Honeypot technique and devices
The honeypot technique is one in which you offer something to an attacker that seems to be of value, but is really just a decoy that can report tampering to you. The decoy can look like a file server, a particular port on a particular machine, a workstation, or any other thing that you’d like to dress it up as. There are a few companies out there who will sell you a piece of hardware that’s attached to your network that looks like one of the devices on your network, but has some kind of reporting or logging features to let you know when someone has tampered with it.

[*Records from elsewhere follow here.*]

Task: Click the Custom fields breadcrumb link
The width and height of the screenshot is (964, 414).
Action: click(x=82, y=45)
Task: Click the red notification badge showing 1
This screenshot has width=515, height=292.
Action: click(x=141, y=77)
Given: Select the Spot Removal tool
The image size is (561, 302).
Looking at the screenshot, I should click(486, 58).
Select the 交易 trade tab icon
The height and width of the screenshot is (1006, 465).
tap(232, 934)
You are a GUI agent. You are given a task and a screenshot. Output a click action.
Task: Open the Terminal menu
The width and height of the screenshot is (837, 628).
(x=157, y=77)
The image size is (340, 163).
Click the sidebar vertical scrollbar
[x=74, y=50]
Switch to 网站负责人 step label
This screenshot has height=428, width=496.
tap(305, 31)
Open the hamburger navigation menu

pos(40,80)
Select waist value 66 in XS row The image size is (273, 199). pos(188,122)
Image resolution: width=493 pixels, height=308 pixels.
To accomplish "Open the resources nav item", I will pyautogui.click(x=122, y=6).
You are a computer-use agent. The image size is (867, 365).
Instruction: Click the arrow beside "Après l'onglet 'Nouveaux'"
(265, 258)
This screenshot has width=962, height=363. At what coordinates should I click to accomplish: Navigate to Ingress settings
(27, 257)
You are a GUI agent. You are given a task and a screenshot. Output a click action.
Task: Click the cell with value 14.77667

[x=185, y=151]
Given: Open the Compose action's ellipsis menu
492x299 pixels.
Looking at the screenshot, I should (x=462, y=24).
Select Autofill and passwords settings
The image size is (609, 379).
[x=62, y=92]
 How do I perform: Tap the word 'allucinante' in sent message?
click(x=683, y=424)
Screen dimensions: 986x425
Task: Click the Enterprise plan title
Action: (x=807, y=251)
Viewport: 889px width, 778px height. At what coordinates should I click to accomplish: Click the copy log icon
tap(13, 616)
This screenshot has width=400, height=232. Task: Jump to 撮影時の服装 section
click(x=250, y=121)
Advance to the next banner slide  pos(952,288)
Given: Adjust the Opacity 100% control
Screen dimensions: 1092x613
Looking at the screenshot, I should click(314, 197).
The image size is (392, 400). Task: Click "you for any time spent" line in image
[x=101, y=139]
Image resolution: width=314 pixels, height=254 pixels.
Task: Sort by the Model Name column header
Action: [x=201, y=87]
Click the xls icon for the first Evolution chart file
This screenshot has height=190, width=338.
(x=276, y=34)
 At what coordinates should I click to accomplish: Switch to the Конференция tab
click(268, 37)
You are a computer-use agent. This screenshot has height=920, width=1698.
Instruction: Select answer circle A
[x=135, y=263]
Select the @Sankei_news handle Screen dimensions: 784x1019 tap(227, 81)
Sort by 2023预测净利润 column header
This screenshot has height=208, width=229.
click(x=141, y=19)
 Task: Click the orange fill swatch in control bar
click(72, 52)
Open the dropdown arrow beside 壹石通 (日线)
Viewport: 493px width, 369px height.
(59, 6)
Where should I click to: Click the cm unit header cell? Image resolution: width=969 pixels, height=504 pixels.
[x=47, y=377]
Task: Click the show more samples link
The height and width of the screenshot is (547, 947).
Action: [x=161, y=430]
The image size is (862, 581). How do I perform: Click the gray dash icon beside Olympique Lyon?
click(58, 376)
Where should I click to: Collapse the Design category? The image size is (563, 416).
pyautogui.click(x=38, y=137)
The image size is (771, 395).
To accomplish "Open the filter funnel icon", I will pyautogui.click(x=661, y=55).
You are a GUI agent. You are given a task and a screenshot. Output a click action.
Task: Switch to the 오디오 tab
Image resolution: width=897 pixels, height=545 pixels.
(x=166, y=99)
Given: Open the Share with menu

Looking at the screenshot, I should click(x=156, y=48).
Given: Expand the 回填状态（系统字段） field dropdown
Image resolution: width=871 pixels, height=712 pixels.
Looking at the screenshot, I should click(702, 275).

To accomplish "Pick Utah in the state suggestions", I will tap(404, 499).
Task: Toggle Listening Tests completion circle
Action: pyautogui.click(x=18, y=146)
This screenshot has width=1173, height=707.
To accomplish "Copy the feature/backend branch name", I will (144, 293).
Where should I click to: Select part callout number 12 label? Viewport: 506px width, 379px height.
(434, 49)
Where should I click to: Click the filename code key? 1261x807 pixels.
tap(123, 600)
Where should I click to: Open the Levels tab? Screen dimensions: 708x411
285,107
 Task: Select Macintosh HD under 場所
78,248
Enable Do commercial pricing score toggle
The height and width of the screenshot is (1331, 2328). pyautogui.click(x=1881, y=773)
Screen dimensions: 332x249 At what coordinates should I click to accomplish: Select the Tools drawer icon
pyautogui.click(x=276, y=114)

Those devices are just tiny workstations themselves, devices that run an operating system, logging and reporting software, and nothing else. Your best bet may be to set up your own virtualized workstation or server, which does nothing besides sit there and wait to be tampered with… then report when it has been tampered with. If you have unused resources on a machine that’s already running, you can set that system up to run multiple honeypots, like reporting login attempts, connection attempts, etc. If someone attempts to connect with it, or copy data out of it, you can be alerted that malicious behavior is taking place and put a stop to it.
When do you need a honeypot?
Honeypot detection techniques can be used on your network to notify you of a breach of the highest severity. Since they detect malicious behavior that is already on your network, they are a reactive security measure that lets you know that you’ve already been compromised (as opposed to a proactive measure that would try to prevent the breach in the first place). If someone tampers with a honeypot that you’ve set up, you know that it’s time to take dramatic action to tighten up your network.
If an attacker (from outside of your organization) has made it that far, they’ve evaded the rest of your defenses and are able to connect to your network and they’re likely surveilling the network and looking for targets. While a modern EDR or firewall system will be able to find, for example, a spike in network activity that indicates your data is being exfiltrated, a honeypot can alert you that someone was looking for data in places they shouldn’t, before that point. For instance, effective honeypot alerts can mitigate a ransomware breach by sending an alert before the attacker can even copy or encrypt your data, simply because they’ve stumbled across a decoy file share while canvassing your network.
Honeypots are a great tool to implement on your network as a high-priority alert about what’s happening on your network. Once they’re implemented, they (ideally) require no attention until something goes wrong; but once they do, it signals that there is an urgent matter to attend to. As part of your overall security strategy, they can be a very valuable resource in protecting your data and stopping malicious behavior.